• Assignment:
Once the line with "Task: Follow the Go to site link" is found, return it along with every line after it, exactly, through the end of the material.

• Input for this task:

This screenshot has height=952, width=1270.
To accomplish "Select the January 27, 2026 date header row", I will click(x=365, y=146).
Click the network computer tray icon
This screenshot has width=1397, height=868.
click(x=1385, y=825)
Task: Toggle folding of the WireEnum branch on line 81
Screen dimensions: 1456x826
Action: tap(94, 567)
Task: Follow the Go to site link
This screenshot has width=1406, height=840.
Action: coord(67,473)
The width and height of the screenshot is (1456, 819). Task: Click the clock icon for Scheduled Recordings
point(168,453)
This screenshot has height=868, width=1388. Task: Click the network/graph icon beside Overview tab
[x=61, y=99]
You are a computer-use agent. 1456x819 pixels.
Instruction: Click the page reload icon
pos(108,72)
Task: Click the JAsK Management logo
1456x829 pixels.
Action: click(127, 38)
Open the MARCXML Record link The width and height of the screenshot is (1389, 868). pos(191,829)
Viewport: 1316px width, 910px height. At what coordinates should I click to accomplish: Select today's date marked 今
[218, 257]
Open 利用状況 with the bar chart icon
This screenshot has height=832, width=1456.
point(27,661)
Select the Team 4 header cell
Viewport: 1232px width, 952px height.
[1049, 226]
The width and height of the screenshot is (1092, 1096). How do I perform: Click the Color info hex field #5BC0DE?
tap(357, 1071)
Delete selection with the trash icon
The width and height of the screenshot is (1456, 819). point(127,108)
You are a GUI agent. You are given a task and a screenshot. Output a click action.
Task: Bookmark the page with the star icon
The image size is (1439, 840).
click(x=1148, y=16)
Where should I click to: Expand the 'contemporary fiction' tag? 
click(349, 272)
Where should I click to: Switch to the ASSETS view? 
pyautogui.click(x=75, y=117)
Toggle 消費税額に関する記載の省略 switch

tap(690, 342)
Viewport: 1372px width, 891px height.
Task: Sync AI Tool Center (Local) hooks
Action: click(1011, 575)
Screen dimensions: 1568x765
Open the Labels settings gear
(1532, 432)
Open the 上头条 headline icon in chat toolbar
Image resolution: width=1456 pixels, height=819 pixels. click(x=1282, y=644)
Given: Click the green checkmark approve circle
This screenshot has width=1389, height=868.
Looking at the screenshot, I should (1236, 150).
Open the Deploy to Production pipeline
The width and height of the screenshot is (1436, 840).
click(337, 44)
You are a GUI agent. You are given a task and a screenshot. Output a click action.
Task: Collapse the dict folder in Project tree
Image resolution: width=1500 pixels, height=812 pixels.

• Written answer:
Task: Follow the Go to site link
This screenshot has width=1406, height=840.
Action: coord(67,473)
The width and height of the screenshot is (1456, 819). Task: Click the clock icon for Scheduled Recordings
point(168,453)
This screenshot has height=868, width=1388. Task: Click the network/graph icon beside Overview tab
[x=61, y=99]
You are a computer-use agent. 1456x819 pixels.
Instruction: Click the page reload icon
pos(108,72)
Task: Click the JAsK Management logo
1456x829 pixels.
Action: click(127, 38)
Open the MARCXML Record link The width and height of the screenshot is (1389, 868). pos(191,829)
Viewport: 1316px width, 910px height. At what coordinates should I click to accomplish: Select today's date marked 今
[218, 257]
Open 利用状況 with the bar chart icon
This screenshot has height=832, width=1456.
point(27,661)
Select the Team 4 header cell
Viewport: 1232px width, 952px height.
[1049, 226]
The width and height of the screenshot is (1092, 1096). How do I perform: Click the Color info hex field #5BC0DE?
tap(357, 1071)
Delete selection with the trash icon
The width and height of the screenshot is (1456, 819). point(127,108)
You are a GUI agent. You are given a task and a screenshot. Output a click action.
Task: Bookmark the page with the star icon
The image size is (1439, 840).
click(x=1148, y=16)
Where should I click to: Expand the 'contemporary fiction' tag? 
click(349, 272)
Where should I click to: Switch to the ASSETS view? 
pyautogui.click(x=75, y=117)
Toggle 消費税額に関する記載の省略 switch

tap(690, 342)
Viewport: 1372px width, 891px height.
Task: Sync AI Tool Center (Local) hooks
Action: click(1011, 575)
Screen dimensions: 1568x765
Open the Labels settings gear
(1532, 432)
Open the 上头条 headline icon in chat toolbar
Image resolution: width=1456 pixels, height=819 pixels. click(x=1282, y=644)
Given: Click the green checkmark approve circle
This screenshot has width=1389, height=868.
Looking at the screenshot, I should (1236, 150).
Open the Deploy to Production pipeline
The width and height of the screenshot is (1436, 840).
click(337, 44)
You are a GUI agent. You are given a task and a screenshot. Output a click action.
Task: Collapse the dict folder in Project tree
Image resolution: width=1500 pixels, height=812 pixels.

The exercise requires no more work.